Items listed in a dataset
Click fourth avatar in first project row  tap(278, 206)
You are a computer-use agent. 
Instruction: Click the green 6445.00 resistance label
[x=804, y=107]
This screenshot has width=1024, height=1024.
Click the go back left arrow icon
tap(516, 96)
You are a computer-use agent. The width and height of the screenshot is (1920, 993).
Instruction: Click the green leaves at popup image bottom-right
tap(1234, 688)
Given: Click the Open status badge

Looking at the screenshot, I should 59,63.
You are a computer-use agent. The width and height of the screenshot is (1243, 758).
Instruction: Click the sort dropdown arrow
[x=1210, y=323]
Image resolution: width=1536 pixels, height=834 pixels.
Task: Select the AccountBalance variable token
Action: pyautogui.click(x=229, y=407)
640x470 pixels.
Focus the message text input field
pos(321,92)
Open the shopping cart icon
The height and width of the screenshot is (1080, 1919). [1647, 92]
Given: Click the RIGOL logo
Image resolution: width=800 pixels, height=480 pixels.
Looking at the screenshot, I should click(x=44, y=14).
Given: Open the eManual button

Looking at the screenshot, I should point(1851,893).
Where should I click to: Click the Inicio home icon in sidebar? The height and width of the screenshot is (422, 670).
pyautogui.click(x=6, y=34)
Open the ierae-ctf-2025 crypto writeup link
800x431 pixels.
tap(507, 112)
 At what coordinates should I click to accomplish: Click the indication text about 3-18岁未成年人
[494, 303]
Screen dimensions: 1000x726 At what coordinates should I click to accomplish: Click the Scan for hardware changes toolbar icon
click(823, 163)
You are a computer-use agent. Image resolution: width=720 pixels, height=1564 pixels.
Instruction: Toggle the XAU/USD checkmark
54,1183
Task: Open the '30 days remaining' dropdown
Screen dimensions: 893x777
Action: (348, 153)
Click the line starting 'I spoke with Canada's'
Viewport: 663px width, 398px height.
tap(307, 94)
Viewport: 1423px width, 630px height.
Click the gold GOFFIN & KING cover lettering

### Work instructions
Each entry needs to be transcribed exactly.

### Exercise response
Click fourth avatar in first project row  tap(278, 206)
You are a computer-use agent. 
Instruction: Click the green 6445.00 resistance label
[x=804, y=107]
This screenshot has width=1024, height=1024.
Click the go back left arrow icon
tap(516, 96)
You are a computer-use agent. The width and height of the screenshot is (1920, 993).
Instruction: Click the green leaves at popup image bottom-right
tap(1234, 688)
Given: Click the Open status badge

Looking at the screenshot, I should 59,63.
You are a computer-use agent. The width and height of the screenshot is (1243, 758).
Instruction: Click the sort dropdown arrow
[x=1210, y=323]
Image resolution: width=1536 pixels, height=834 pixels.
Task: Select the AccountBalance variable token
Action: pyautogui.click(x=229, y=407)
640x470 pixels.
Focus the message text input field
pos(321,92)
Open the shopping cart icon
The height and width of the screenshot is (1080, 1919). [1647, 92]
Given: Click the RIGOL logo
Image resolution: width=800 pixels, height=480 pixels.
Looking at the screenshot, I should click(x=44, y=14).
Given: Open the eManual button

Looking at the screenshot, I should point(1851,893).
Where should I click to: Click the Inicio home icon in sidebar? The height and width of the screenshot is (422, 670).
pyautogui.click(x=6, y=34)
Open the ierae-ctf-2025 crypto writeup link
800x431 pixels.
tap(507, 112)
 At what coordinates should I click to accomplish: Click the indication text about 3-18岁未成年人
[494, 303]
Screen dimensions: 1000x726 At what coordinates should I click to accomplish: Click the Scan for hardware changes toolbar icon
click(823, 163)
You are a computer-use agent. Image resolution: width=720 pixels, height=1564 pixels.
Instruction: Toggle the XAU/USD checkmark
54,1183
Task: Open the '30 days remaining' dropdown
Screen dimensions: 893x777
Action: (348, 153)
Click the line starting 'I spoke with Canada's'
Viewport: 663px width, 398px height.
tap(307, 94)
Viewport: 1423px width, 630px height.
Click the gold GOFFIN & KING cover lettering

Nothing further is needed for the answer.